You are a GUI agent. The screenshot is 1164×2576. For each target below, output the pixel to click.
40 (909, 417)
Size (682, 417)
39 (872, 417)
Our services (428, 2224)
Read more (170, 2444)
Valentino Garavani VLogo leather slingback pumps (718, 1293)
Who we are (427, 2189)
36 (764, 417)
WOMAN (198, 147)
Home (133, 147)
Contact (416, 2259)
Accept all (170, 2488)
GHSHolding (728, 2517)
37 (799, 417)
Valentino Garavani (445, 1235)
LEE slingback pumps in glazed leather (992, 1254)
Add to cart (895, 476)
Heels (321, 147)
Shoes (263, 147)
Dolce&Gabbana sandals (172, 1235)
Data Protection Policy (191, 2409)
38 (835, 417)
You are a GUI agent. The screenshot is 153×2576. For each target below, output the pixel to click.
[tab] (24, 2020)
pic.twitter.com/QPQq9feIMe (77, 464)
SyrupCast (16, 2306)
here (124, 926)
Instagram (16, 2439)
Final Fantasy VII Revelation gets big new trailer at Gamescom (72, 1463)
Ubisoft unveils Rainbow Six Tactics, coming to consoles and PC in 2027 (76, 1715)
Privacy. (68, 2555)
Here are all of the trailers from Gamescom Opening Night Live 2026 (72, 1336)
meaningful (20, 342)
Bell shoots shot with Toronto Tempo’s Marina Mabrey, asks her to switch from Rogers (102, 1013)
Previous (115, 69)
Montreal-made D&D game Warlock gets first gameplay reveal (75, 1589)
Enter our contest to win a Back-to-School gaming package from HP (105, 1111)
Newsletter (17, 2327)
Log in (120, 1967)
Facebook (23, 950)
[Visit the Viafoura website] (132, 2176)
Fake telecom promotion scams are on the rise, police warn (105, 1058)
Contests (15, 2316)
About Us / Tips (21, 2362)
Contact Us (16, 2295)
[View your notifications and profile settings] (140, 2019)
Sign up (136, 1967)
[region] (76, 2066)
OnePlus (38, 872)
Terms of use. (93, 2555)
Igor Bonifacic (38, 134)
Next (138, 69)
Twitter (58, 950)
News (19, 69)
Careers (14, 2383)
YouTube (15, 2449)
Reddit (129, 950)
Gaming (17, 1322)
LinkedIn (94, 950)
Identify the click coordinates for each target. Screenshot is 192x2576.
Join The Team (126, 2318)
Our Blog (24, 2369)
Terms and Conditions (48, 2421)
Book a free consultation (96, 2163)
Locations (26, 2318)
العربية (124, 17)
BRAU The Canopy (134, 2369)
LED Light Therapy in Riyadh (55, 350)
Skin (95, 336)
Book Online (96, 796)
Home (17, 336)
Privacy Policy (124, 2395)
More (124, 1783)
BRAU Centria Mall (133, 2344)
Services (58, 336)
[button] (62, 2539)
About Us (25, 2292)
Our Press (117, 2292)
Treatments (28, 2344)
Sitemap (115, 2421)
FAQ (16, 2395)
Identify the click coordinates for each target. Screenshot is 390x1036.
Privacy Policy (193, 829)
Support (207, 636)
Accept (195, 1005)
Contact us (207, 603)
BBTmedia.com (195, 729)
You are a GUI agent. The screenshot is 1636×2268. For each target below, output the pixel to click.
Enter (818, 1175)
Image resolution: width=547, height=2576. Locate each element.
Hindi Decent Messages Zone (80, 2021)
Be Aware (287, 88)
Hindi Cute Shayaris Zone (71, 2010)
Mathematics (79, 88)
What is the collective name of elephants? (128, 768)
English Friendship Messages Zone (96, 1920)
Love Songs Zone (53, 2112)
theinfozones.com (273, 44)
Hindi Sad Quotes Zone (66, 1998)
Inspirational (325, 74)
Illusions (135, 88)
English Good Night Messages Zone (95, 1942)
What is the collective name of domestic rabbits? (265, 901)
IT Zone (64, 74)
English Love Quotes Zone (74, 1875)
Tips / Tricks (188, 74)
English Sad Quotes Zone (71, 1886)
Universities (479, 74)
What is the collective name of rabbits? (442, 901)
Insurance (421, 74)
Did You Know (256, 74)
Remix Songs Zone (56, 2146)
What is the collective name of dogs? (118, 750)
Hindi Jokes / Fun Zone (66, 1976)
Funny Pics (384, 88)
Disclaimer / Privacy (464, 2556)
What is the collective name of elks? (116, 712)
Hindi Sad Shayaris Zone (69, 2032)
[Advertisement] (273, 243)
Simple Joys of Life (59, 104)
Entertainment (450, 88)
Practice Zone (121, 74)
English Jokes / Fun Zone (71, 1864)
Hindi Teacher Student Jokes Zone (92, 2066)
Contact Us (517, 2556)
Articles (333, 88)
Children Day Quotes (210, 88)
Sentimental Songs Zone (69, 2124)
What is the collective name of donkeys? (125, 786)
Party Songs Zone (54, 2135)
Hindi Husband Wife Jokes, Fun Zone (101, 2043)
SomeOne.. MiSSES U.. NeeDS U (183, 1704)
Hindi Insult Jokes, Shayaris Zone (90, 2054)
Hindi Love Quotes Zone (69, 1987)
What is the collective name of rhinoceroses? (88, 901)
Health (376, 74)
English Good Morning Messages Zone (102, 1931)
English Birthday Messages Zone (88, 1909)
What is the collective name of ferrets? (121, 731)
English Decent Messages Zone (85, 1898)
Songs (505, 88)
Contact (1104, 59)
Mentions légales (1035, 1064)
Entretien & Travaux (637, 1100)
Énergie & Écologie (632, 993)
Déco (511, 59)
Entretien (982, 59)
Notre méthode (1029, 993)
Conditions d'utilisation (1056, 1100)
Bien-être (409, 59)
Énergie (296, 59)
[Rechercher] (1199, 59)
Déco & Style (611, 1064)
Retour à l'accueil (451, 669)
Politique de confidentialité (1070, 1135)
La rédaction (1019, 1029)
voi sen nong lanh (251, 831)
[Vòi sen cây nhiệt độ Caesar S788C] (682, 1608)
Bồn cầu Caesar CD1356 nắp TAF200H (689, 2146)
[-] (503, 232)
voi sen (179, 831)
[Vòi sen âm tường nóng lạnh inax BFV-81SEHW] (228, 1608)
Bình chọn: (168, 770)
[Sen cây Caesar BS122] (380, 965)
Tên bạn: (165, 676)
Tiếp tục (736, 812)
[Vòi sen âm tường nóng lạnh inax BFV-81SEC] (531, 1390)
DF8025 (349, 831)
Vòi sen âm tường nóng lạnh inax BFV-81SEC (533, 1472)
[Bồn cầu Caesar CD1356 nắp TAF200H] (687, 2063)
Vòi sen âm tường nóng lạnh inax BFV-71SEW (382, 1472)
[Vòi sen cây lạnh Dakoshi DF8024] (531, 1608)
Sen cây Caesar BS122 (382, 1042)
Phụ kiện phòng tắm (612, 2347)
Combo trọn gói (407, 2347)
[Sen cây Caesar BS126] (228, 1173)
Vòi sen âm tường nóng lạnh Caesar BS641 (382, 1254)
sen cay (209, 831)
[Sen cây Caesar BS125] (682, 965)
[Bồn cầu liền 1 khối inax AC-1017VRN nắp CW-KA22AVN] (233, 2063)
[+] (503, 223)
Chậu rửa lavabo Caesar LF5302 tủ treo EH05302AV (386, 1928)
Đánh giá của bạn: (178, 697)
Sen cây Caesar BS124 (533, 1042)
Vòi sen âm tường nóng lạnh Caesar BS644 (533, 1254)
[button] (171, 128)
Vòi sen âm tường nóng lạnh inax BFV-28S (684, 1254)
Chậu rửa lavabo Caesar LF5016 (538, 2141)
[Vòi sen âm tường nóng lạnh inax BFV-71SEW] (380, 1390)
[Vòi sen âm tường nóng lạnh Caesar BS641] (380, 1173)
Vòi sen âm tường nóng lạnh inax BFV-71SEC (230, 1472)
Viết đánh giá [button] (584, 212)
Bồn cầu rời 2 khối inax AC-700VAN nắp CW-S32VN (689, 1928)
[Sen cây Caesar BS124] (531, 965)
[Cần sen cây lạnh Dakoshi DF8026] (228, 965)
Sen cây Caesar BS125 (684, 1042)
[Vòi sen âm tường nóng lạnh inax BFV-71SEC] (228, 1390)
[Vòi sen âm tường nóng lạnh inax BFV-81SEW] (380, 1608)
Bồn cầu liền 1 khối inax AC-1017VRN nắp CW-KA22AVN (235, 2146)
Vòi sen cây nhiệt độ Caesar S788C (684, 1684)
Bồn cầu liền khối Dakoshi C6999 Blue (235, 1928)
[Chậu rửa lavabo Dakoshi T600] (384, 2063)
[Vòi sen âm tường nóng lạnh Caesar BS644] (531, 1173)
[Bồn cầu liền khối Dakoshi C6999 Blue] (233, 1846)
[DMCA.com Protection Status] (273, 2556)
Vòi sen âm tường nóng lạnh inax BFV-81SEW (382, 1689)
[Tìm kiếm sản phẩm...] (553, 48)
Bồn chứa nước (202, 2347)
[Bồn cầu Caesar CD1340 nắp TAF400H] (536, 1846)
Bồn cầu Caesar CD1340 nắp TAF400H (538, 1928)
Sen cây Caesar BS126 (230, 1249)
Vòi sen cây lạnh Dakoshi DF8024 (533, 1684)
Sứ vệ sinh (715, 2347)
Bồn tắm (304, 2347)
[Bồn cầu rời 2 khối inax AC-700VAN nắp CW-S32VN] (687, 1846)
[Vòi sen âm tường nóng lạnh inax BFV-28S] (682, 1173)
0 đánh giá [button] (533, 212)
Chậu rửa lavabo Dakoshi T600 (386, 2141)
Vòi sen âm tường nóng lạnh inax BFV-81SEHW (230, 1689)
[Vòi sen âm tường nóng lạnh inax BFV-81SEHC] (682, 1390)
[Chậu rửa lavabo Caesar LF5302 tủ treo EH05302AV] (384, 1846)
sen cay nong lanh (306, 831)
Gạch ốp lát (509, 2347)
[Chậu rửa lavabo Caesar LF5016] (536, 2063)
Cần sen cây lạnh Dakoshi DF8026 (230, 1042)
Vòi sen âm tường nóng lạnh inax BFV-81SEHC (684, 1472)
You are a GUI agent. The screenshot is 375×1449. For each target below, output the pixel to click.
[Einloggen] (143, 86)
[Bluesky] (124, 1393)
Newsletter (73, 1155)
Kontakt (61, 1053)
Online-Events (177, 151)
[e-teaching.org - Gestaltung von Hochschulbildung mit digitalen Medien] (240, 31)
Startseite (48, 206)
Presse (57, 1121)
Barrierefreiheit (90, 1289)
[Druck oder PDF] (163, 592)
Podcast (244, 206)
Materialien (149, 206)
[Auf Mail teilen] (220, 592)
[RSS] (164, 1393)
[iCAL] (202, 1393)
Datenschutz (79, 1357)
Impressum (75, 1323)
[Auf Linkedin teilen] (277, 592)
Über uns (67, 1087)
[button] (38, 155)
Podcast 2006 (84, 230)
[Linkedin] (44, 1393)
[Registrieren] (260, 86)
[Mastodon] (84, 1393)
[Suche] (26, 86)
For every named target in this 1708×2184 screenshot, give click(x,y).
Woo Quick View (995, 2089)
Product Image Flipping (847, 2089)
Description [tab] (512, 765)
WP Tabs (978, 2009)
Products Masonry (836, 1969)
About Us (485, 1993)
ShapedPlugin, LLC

◇ ◇ ◇

§ **REQUIRED ACTION**: Look through the listing, and copy each line in which the string "treo" turns up.

§ **ANSWER AREA**:
Chậu rửa lavabo Caesar LF5302 tủ treo EH05302AV (386, 1928)
[Chậu rửa lavabo Caesar LF5302 tủ treo EH05302AV] (384, 1846)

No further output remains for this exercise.